EDF Invests 320 Million Euros in Oil, Gas-Fired Stations
FRANCE: May 27, 2005


PARIS - Electricite de France [EDF.UL] said on Thursday it was investing more than 320 million euros ($402.2 million) to modernise its fossil fuel-fired power stations in France to bolster supplies during peak demand.

 


EDF President Pierre Gadonneix told a board meeting on Wednesday that the investment, to restart four oil-fired units and build two new gas turbines of 500 megawatts (MW), would add an additional 3,100 MW of generation capacity by 2008.

The EDF board had also agreed to shut seven coal-fired stations, among the oldest of its power plants.

"These means of production reinforces EDF's capacity to meet peak demand needs of its clients, and will be only used for a limited number of hours a year," EDF said in a statement.

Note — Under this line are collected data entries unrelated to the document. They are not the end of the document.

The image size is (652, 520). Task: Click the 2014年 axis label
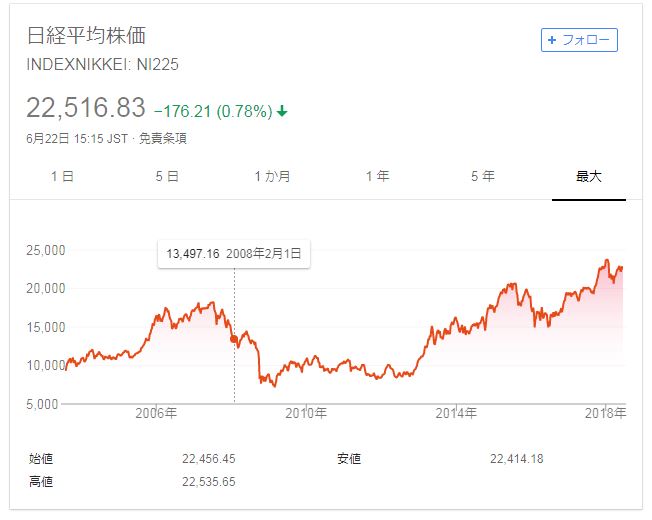456,413
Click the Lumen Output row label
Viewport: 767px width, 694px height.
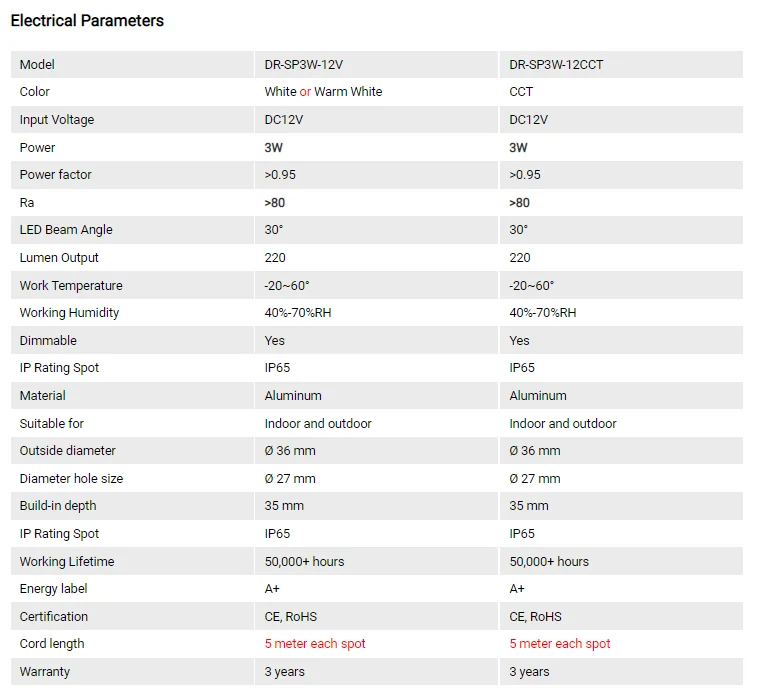[x=59, y=258]
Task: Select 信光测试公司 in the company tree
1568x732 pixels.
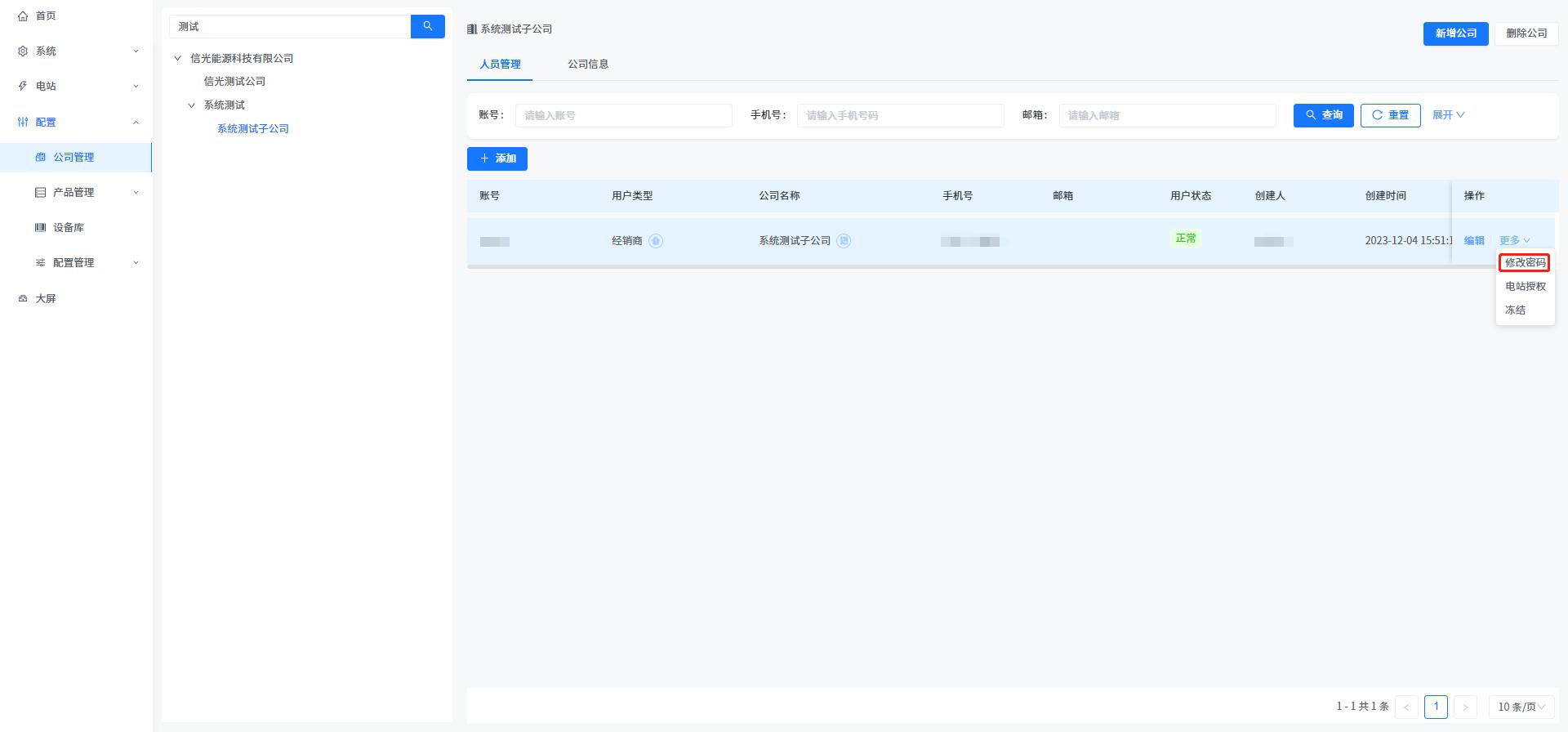Action: (234, 81)
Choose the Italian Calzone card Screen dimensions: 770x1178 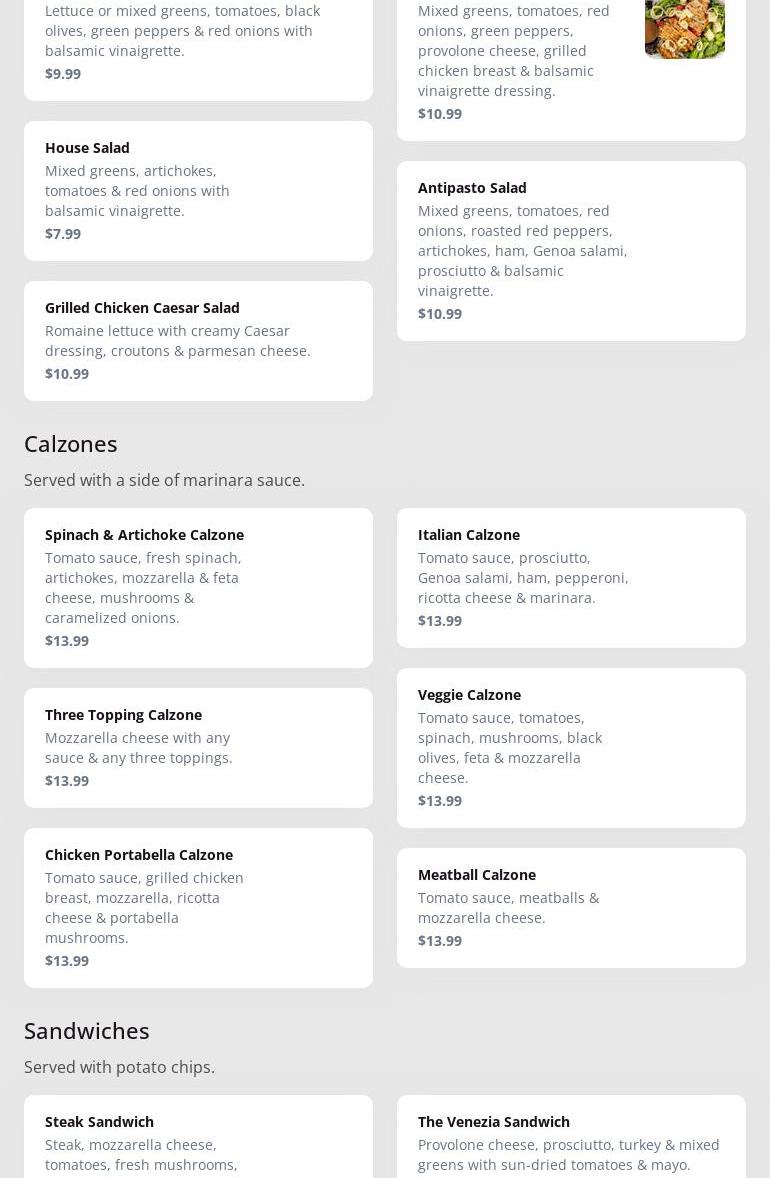[571, 577]
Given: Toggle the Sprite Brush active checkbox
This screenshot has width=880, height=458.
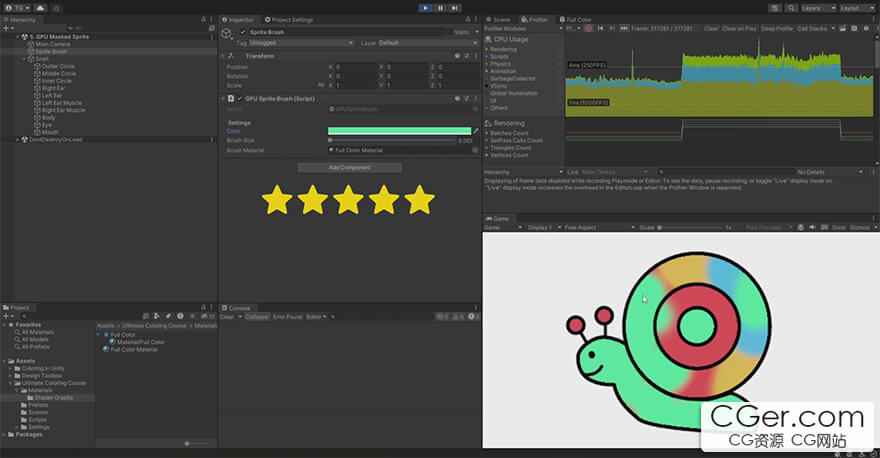Looking at the screenshot, I should 242,32.
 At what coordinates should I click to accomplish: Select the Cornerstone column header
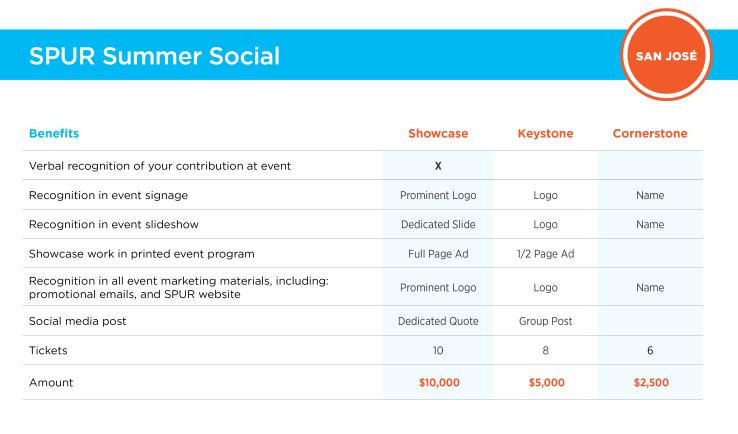click(x=650, y=133)
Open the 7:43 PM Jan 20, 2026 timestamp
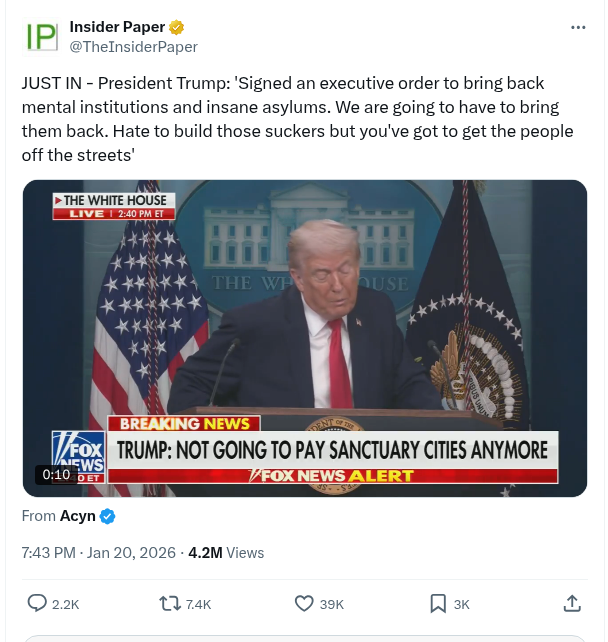Image resolution: width=608 pixels, height=642 pixels. [x=99, y=553]
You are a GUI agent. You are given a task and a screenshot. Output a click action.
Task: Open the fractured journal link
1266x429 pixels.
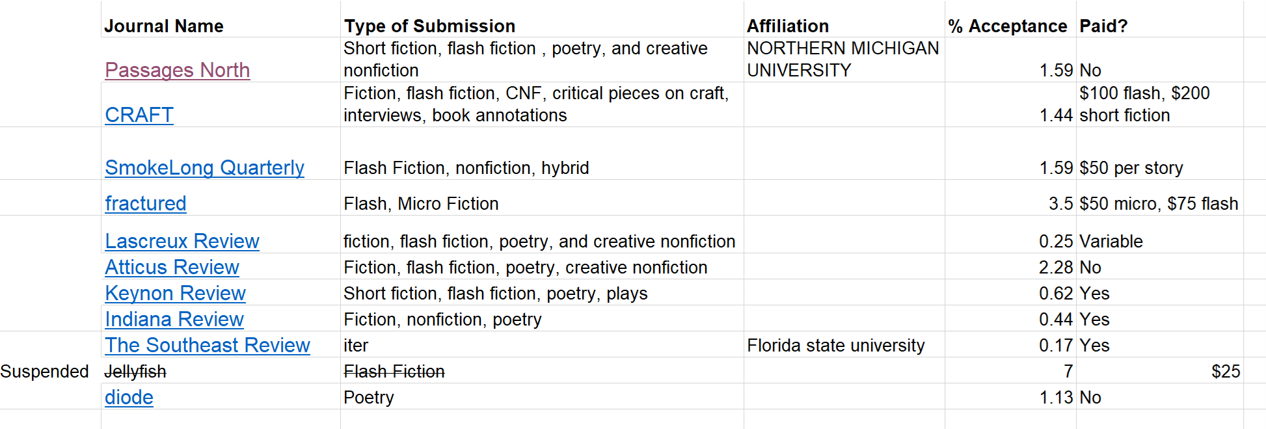[145, 203]
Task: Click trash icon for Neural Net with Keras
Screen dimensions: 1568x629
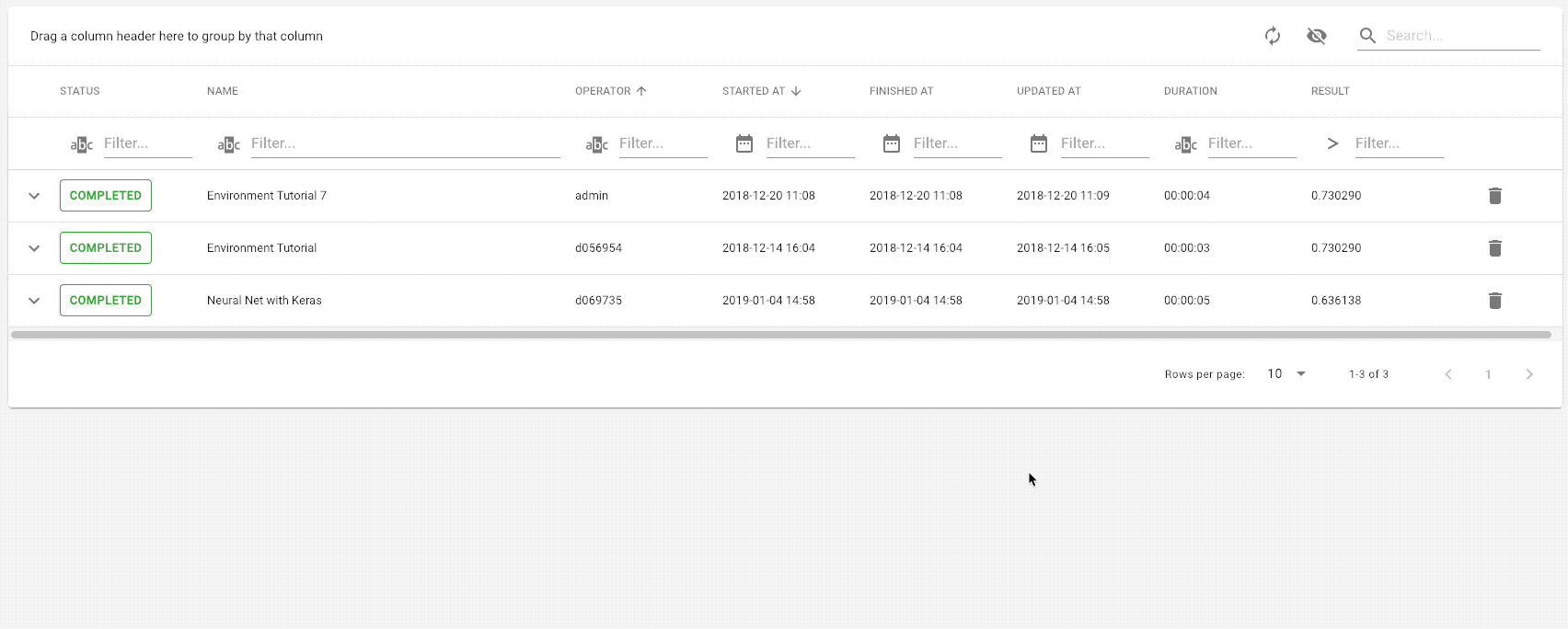Action: [1495, 301]
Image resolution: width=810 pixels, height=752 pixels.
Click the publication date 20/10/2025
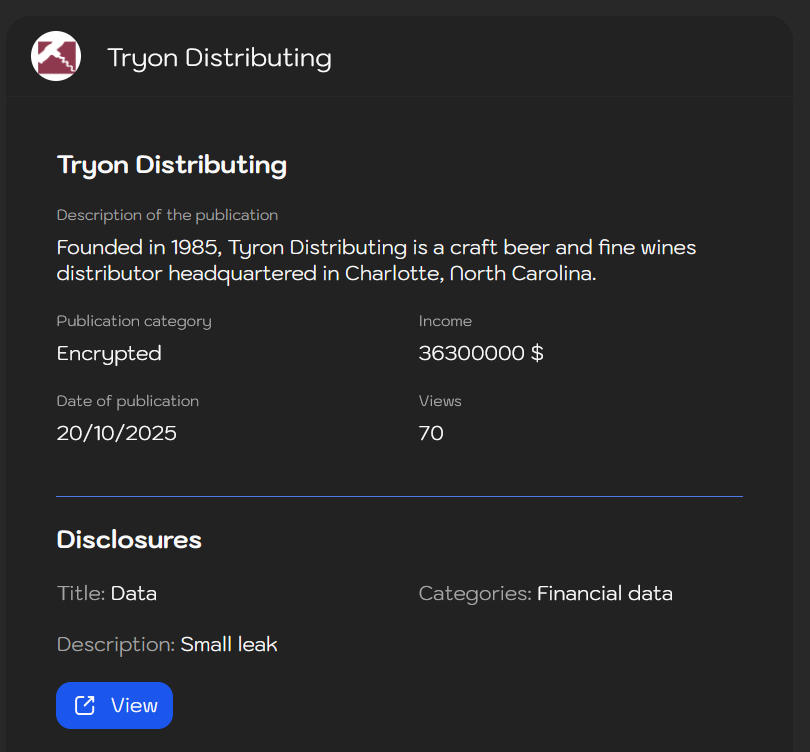(116, 433)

France, normally Europe's top power exporter, faced a power crunch during an cold snap this winter that boosted demand to an all time high of 86,000 MW and forced EDF to import 3 percent of its needs from Germany and Spain.

EDF relies on a fleet of nuclear reactors that accounts for more than 60 percnet of its 100,000 MW of capacity to provide relatively carbon emission free power. It relies on fossil-fuel fired or so-called thermal production, the most polluting type of generation, for peak demand.

Thermal generation, accounts for 28 percent of capacity while renewables, mainly hydro-power, for 19 percent.

The French electricity grid operator RTE has repeatedly warned that France needs to build new power plants by the end of the decade or risk blackouts as demand rises.

The two new turbines will be in the Paris region.

Bernard Dupraz, head of EDF generation and engineering, said in March that the two 250 MW turbines will be gas-fired.

Two of the oil-fired units to be demothballed were at Porcheville, west of Paris, one at Cordemais in the west of France and another at Aramon in the southeast.